A. A Podiatrist is a Doctor of Podiatric Medicine (DPM). The medical care that Podiatrists provide is referred to as podiatric medicine and surgery, and includes the medical, surgical, and mechanical care of the foot and ankle. The foot and ankle is a complex structure comprised of bones, nerves, tendons, muscles, and joints.
Q. What is the difference between a podiatrist and a doctor of general medicine?
A. Podiatrists are specially trained in the care of orthopedic deformities, diseases, and injuries of the foot and ankle. This includes birth deformities, growth deformities, work or sports injuries, fractures, bunions, hammertoes, heel spurs, ankle trauma, ingrown nails, arthritis, diabetic neuropathy, and peripheral vascular disease.
Q. When should I go to a podiatrist and when should I consult an orthopedist for my foot and ankle problems?
A. Over the past decade, medical care has become very specialized. A podiatrist is board certified in all problems relating to the leg, ankle and foot. Any leg, ankle or foot concerns can be treated by a podiatrist-a specialist in this area.
Q. What training/education do podiatrists receive?
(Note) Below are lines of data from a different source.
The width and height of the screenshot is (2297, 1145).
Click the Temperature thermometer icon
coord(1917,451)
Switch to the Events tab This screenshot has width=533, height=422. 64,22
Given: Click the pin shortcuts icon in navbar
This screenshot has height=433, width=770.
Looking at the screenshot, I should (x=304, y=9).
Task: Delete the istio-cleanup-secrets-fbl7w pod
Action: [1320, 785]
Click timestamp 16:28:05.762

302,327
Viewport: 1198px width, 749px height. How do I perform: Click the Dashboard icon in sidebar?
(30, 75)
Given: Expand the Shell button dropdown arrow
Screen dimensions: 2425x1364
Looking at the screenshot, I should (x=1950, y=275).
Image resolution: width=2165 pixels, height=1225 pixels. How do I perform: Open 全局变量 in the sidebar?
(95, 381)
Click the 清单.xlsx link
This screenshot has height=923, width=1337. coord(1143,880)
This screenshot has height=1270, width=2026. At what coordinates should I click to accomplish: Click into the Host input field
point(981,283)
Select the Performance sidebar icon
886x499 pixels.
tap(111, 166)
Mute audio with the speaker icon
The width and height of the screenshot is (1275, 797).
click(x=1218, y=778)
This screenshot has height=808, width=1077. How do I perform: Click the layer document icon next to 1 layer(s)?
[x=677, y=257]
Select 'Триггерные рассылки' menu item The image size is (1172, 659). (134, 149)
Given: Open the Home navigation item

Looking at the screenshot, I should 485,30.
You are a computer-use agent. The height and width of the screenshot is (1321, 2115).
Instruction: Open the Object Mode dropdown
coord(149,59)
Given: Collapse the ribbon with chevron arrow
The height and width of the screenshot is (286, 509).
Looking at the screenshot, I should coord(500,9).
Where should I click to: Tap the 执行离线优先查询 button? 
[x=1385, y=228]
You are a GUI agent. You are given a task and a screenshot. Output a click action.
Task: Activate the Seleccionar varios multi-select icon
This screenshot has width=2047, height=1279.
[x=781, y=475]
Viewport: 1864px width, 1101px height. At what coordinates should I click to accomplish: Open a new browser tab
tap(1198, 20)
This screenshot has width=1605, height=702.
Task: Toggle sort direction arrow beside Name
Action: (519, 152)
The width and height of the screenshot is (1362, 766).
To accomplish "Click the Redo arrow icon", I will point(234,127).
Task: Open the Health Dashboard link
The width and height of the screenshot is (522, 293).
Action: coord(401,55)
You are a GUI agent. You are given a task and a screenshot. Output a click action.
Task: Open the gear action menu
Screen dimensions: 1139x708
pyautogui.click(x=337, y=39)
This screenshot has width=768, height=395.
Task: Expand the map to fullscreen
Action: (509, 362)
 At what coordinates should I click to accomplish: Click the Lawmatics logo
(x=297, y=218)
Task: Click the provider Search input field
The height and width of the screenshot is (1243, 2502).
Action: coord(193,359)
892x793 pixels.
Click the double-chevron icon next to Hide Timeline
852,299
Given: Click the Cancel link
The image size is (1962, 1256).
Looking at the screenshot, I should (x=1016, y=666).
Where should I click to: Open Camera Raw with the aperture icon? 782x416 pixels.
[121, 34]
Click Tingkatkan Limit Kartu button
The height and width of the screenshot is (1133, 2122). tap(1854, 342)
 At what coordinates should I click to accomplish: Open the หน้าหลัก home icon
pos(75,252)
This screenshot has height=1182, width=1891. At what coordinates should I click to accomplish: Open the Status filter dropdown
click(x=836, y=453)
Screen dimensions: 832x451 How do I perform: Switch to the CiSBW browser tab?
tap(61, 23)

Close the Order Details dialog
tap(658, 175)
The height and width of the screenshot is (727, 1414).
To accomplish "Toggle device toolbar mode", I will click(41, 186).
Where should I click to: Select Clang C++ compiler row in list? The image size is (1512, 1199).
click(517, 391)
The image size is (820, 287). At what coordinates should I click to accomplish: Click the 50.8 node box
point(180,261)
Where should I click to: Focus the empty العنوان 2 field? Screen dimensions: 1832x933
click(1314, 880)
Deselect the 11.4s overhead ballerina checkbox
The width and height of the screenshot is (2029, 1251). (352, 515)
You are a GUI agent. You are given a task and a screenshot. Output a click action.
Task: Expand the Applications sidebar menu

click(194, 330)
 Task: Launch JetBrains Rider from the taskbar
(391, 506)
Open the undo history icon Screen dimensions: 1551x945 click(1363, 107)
A. Most podiatrists complete a 4-year undergraduate college education. After graduation, there is four years of Podiatric Medical School. After completion of medical school, a podiatric surgeon participates in a surgical residency program or postdoctoral education to prepare for the specialty of podiatric surgery. After Several years of clinical experience and practice in accredited hospitals, a podiatric surgeon may apply for board certification.
This pre-certification clinical experience requirement assures that a board certified podiatric surgeon brings significant experience to the care of your foot and ankle problems.
Q. What ongoing training is required of podiatrists?
A. Once board certified, Doctors of Podiatric Medicine Diplomates are required to participate annually in continuing education in subject areas relevant to the practice of podiatric medicine and surgery. Additionally, every 10 years Diplomates must take a written examination to assess their current level of podiatric expertise.